[Stored records]

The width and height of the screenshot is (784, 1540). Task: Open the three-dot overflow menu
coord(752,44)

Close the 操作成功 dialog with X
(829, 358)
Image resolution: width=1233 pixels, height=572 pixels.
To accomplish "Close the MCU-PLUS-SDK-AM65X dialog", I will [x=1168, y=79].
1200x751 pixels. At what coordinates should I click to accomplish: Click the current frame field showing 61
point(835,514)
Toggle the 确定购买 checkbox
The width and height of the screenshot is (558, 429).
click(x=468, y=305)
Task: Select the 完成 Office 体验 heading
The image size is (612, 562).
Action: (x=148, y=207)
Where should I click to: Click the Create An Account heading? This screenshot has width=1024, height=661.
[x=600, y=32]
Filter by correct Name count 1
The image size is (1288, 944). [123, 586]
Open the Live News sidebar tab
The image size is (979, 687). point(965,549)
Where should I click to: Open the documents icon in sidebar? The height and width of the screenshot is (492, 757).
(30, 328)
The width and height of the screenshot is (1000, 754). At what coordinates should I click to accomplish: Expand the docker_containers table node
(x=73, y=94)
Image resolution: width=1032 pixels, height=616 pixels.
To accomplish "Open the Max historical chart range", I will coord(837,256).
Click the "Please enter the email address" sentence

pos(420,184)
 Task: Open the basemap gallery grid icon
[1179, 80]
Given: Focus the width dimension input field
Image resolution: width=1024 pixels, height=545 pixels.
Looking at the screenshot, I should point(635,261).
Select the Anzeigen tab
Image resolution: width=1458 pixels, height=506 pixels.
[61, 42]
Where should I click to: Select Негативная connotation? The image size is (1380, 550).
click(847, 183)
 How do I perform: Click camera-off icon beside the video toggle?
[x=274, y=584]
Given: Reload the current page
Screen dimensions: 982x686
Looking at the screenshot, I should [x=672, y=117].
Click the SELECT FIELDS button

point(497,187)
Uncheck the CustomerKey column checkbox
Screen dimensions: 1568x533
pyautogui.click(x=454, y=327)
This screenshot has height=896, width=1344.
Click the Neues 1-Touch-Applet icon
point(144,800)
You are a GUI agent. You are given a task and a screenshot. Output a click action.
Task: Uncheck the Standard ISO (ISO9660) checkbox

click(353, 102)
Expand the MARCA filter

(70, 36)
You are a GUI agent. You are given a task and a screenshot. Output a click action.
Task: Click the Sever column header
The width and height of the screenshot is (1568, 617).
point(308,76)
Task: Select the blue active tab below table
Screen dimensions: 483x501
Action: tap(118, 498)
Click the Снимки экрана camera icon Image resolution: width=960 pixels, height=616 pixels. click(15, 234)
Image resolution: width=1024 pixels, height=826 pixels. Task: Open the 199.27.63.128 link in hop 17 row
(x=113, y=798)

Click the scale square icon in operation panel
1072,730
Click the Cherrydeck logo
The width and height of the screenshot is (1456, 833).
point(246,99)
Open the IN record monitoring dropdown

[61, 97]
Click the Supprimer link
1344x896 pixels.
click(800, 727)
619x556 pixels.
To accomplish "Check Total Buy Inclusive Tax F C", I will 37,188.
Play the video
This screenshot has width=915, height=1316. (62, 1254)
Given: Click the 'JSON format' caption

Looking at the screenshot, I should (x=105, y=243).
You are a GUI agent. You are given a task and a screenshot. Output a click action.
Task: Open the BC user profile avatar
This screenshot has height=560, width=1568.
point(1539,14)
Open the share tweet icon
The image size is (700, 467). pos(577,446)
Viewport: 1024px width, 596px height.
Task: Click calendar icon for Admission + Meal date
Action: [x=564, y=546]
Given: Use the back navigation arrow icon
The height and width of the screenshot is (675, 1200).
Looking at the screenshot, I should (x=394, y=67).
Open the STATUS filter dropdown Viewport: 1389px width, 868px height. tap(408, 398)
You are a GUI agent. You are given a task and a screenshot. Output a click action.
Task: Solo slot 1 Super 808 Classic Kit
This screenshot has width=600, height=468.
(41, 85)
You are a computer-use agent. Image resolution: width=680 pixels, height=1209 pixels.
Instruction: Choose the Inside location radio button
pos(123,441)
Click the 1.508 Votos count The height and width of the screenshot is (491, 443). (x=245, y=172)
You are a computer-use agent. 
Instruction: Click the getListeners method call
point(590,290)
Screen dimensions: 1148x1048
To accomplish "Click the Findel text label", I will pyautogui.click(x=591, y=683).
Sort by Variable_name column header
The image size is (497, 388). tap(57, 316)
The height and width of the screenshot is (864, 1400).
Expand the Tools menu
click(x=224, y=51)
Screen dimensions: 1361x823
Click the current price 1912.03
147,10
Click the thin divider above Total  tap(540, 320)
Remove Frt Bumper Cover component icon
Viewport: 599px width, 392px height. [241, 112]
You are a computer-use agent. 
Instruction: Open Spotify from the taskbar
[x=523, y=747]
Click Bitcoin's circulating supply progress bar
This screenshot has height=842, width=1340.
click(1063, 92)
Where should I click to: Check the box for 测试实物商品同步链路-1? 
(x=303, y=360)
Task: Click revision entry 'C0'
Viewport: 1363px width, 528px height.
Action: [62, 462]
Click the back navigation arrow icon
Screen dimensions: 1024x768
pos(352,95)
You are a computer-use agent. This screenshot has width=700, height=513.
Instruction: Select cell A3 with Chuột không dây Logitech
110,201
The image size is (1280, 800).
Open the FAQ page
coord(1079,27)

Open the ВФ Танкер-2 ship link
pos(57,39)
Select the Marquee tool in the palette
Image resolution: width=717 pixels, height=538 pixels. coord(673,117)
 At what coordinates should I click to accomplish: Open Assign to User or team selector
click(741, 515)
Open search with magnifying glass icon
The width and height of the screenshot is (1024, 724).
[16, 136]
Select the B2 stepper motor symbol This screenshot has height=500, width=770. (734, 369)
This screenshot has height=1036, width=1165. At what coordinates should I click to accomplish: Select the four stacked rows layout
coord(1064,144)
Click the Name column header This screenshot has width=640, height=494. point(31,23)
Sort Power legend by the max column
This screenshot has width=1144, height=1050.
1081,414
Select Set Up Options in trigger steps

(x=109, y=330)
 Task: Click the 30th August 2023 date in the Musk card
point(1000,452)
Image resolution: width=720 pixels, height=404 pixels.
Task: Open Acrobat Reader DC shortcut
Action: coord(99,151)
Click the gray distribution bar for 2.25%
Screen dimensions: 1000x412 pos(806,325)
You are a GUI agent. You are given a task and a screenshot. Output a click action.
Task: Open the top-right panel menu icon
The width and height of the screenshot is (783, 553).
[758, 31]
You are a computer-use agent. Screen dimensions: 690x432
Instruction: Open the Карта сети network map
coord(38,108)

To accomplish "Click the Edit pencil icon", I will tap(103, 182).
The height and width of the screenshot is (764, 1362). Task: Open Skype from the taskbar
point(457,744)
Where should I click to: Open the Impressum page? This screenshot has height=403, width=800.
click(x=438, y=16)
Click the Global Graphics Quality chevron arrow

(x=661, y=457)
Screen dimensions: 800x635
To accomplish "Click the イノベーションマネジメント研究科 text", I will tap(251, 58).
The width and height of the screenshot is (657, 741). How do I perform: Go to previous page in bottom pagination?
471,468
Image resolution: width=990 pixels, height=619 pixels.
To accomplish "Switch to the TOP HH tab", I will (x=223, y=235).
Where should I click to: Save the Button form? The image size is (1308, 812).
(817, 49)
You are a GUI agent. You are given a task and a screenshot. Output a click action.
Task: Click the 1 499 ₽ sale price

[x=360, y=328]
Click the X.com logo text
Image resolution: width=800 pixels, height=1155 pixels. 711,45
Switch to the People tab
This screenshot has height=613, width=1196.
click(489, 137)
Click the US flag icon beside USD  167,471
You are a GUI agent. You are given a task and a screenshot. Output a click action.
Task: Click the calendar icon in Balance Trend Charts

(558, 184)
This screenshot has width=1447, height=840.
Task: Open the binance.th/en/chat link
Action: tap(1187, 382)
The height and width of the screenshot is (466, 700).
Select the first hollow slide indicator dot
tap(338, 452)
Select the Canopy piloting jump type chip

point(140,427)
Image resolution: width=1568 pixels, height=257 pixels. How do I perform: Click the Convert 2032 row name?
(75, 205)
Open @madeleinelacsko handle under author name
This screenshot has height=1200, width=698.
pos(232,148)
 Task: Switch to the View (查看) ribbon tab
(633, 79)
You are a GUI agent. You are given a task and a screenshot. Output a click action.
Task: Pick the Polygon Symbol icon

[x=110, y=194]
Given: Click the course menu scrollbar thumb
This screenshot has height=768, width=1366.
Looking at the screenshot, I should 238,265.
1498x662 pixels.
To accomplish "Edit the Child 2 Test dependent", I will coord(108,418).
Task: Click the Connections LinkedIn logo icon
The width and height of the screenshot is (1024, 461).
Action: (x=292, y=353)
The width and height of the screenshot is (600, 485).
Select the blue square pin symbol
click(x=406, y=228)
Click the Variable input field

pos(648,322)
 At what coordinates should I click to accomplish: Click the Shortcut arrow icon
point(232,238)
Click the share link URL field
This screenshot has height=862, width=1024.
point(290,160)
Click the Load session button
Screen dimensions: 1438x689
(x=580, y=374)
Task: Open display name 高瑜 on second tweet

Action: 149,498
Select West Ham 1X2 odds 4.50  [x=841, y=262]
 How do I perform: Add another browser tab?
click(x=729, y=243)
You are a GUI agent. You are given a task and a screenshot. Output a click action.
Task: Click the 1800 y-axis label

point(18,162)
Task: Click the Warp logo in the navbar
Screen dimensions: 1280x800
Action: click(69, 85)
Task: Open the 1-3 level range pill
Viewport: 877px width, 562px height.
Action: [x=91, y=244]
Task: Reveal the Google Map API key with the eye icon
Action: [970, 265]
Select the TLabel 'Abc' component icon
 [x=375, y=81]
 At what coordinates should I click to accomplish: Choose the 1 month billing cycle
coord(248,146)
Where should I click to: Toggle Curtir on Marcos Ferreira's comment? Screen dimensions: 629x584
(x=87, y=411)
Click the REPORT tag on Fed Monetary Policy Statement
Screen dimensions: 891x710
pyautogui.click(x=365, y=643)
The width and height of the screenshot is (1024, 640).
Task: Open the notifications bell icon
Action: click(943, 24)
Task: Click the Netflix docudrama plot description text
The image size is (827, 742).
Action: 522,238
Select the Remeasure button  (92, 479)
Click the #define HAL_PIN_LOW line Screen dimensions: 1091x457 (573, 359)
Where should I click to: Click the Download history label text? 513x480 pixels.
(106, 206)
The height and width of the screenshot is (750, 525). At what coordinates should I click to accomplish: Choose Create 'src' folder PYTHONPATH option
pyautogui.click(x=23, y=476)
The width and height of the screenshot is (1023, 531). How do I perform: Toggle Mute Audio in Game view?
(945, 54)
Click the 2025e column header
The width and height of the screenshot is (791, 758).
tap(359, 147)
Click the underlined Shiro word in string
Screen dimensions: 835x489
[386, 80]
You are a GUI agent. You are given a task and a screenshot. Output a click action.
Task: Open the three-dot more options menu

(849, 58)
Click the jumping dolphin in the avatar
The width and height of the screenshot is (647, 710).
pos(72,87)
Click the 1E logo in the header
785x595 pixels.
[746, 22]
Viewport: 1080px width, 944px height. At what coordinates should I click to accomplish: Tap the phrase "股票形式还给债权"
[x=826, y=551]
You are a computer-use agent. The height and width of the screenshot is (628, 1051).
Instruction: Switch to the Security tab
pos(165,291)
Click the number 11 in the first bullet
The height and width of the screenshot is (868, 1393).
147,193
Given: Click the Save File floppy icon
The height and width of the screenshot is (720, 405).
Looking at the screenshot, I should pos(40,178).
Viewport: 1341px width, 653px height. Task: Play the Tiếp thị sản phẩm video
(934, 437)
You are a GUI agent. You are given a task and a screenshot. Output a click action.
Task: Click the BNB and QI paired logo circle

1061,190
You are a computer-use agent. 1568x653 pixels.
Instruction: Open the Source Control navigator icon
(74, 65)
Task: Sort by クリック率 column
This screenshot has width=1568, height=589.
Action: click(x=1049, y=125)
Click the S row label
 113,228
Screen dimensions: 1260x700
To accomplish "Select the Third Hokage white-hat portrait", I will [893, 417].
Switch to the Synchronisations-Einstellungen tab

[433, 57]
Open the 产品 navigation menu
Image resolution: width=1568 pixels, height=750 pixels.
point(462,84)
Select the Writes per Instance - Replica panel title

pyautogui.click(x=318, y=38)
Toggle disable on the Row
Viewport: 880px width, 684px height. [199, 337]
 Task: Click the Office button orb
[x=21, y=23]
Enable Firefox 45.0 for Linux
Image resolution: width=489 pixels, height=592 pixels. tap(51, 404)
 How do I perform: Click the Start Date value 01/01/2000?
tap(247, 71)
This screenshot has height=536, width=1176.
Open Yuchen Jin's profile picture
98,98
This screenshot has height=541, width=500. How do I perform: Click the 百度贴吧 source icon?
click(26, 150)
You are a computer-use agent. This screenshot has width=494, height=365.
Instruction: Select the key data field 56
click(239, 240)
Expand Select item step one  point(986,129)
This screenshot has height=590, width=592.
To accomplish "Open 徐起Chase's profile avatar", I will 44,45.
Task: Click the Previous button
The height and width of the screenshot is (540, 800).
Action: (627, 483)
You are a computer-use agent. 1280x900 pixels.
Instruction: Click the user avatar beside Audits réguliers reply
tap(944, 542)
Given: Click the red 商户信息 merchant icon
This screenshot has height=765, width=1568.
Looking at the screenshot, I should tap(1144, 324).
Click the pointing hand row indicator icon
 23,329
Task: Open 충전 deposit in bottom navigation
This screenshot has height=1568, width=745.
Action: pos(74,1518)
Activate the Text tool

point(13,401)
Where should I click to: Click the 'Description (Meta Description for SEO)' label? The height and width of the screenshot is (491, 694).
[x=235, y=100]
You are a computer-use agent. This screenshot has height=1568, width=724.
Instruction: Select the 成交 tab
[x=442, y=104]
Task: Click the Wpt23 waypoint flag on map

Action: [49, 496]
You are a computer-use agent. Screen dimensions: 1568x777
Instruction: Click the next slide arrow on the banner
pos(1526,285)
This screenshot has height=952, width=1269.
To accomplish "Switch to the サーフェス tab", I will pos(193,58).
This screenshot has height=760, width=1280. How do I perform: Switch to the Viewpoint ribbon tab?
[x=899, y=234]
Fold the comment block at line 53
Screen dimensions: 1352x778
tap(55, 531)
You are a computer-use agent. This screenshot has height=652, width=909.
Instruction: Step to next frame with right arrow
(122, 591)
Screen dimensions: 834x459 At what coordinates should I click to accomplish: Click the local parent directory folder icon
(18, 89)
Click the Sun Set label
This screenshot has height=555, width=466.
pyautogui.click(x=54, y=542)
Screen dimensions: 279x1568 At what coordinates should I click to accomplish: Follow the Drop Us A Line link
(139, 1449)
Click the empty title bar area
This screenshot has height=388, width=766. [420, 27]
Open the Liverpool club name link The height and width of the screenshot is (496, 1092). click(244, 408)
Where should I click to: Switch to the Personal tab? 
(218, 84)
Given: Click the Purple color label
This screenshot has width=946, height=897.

▸ **ABOUT THIS TASK**
Go through the data, and copy each line in which the word "Edit" appears.

▸ **YOUR RESPONSE**
To accomplish "Click the Edit pencil icon", I will tap(103, 182).
To accomplish "Edit the Child 2 Test dependent", I will coord(108,418).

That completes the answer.